BridgeDB re-assigns unallocated bridges from/to file buckets without need

It looks like BridgeDB re-assigns unallocated bridges from/to file buckets without need. That is, a bridge that keeps running from one network status to the next might be removed from a file bucket and replaced with another bridge. This leads to quick enumeration of all bridges in the unallocated pool when using file buckets.

A second bug seems to be that BridgeDB appends bridges to file buckets instead of overwriting these files. The result is that there are duplicate entries in files that external distributors use.

Here's how one can reproduce the problem using sanitized bridge descriptors. Yes, this description is lengthy and ugly, but it works for testing BridgeDB in general, even if one doesn't have the original bridge descriptors handy.

Download and extract the sanitized bridge descriptors from January 2009:

https://metrics.torproject.org/data/bridge-descriptors-2009-01.tar.bz2

Create a single bridge-descriptors file containing all bridge descriptors from that month.

$ cd bridge-descriptors-2009-01/ $ echo "@purpose bridge" > purpose $ echo "router-signature" > routersignature $ find server-descriptors/ -type f | xargs -I{} cat purpose {} routersignature > bridge-descriptors

Copy the new bridge-descriptors file to BridgeDB's working directory (here: ~/run/).

$ cd ~/run/ $ cp bridge-descriptors-2009-01/bridge-descriptors .

Also copy the sanitized network status file from 2009-01-10 00:07:04 to BridgeDB's working directory and rename it to networkstatus-bridges.

$ cp bridge-descriptors-2009-01/statuses/10/20090110-000704-4A0CCD2DDC7995083D73F5D667100C8A5831F16D networkstatus-bridges

Configure BridgeDB to write 4 bridges to file bucket twitter, otherwise keep the default configuration. Start BridgeDB (note that it may take 30 seconds to digest the 8.5M bridge-descriptors file) and dump bridges to file buckets.

The result is a new file twitter-2011-03-09.brdgs with this content (may vary for you):

10.134.79.249:443
10.236.199.173:443
10.116.76.140:9001
10.51.76.151:18443

It also writes this unallocated-2011-03-09.brdgs file (again, content may vary):

10.126.198.237:443
10.251.69.61:9003
10.31.186.235:49001
10.81.88.5:9001

Replace the networkstatus-bridges with the one from roughly 30 minutes later:

$ cp bridge-descriptors-2009-01/statuses/10/20090110-030709-4A0CCD2DDC7995083D73F5D667100C8A5831F16D networkstatus-bridges

Give BridgeDB a HUP, wait at least 30 seconds, and tell it to dump bridges to file buckets again.
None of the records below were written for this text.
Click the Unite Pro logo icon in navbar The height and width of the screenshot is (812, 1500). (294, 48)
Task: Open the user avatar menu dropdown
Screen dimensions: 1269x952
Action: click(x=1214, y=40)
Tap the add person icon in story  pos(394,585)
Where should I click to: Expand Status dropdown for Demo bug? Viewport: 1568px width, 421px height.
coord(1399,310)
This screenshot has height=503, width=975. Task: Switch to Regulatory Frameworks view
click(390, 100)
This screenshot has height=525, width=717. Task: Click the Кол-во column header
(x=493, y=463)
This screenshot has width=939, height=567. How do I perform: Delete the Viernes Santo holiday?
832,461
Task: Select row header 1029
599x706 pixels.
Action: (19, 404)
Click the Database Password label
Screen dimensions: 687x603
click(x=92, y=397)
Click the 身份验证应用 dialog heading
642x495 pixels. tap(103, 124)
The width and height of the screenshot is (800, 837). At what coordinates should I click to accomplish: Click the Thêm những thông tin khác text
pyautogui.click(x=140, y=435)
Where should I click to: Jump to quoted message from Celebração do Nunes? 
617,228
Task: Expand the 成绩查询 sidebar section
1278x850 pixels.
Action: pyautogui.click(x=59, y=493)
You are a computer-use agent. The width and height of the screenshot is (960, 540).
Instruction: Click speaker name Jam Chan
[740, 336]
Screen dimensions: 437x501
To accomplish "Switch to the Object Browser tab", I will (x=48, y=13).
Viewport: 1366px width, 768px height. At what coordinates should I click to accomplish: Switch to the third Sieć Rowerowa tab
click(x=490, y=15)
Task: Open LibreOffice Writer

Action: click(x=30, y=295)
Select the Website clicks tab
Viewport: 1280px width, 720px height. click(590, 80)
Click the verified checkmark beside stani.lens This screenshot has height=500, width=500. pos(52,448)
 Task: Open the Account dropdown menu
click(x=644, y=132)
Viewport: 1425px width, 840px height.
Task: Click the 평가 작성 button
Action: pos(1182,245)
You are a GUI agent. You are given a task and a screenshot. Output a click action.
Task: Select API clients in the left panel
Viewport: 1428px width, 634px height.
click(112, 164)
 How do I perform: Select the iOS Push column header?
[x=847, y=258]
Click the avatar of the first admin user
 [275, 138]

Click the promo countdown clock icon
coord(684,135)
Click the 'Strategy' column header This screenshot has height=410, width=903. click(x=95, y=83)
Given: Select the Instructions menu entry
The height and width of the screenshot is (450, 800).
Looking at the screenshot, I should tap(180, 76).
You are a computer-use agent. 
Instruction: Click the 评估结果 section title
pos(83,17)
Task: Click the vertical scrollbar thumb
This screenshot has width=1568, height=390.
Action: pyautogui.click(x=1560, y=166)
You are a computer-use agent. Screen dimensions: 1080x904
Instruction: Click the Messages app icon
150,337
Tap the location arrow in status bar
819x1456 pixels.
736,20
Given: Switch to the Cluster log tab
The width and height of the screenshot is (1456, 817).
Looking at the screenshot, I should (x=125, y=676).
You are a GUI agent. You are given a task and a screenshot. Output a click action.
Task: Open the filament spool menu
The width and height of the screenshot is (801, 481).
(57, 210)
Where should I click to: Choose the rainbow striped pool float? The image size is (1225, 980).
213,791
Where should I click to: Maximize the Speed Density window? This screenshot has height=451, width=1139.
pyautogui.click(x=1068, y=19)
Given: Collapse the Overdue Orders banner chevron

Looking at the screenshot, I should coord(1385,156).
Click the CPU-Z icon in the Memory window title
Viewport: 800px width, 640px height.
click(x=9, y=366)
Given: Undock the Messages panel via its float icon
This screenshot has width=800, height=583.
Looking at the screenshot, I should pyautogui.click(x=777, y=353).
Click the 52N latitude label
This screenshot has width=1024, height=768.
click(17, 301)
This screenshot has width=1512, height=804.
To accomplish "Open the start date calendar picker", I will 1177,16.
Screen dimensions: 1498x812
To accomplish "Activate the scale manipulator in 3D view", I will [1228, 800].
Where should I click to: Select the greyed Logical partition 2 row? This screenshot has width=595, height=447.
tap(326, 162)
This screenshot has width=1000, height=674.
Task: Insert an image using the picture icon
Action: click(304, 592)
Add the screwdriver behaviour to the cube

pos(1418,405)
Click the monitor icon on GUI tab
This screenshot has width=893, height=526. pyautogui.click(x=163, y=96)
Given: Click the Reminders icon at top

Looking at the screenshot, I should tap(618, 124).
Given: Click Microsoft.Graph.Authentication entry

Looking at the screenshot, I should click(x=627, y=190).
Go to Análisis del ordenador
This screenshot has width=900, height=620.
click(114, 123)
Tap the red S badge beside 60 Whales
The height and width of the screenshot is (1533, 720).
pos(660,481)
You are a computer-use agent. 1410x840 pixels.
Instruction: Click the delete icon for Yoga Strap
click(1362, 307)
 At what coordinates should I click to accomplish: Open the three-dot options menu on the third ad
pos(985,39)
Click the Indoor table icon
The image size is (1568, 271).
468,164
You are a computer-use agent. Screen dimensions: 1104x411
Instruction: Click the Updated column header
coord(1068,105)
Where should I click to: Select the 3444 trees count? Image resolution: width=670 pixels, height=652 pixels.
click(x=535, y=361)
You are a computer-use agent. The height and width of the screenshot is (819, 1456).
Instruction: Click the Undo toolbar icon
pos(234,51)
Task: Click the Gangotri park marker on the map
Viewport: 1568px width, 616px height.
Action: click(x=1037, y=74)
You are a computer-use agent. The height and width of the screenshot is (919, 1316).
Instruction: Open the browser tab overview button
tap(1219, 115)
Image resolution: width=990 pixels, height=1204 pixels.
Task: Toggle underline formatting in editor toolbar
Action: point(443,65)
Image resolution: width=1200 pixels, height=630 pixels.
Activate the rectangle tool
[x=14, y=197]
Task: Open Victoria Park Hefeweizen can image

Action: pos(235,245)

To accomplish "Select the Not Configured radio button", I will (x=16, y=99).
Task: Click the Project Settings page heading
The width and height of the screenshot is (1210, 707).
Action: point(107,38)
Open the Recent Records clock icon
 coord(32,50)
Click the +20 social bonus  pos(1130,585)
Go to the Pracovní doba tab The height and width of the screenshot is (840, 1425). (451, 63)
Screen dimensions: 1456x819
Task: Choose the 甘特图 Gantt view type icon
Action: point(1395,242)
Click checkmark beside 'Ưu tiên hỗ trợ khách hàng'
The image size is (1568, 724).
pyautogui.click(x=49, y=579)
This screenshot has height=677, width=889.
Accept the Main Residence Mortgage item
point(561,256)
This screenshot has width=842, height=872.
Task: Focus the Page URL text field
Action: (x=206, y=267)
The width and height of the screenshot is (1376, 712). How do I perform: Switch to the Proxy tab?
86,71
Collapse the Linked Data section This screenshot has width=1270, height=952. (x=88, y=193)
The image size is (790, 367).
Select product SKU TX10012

Here's my new twitter-2011-03-09.brdgs file:

10.134.79.249:443
10.236.199.173:443
10.116.76.140:9001
10.51.76.151:18443
10.51.76.151:18443
10.237.143.0:443
10.241.115.62:443
10.239.76.198:443

And my unallocated-2011-03-09.brdgs file:

10.126.198.237:443
10.251.69.61:9003
10.31.186.235:49001
10.81.88.5:9001
10.126.198.237:443
10.251.69.61:9003
10.31.186.235:49001
10.81.88.5:9001
10.134.79.249:443
10.236.199.173:443
10.116.76.140:9001

There are two bugs:

  • Why was 10.236.199.173:443 (2nd line in twitter-2011-03-09.brdgs) removed from this file bucket and put back in the unallocated ring again (last but one line in unallocated-2011-03-09.brdgs)? I confirmed that this is the same bridge using the new pool assignments patch that is not merged yet. This is the first bug described above.

  • Why are IP:port lines appended to these files? This is the second bug described above.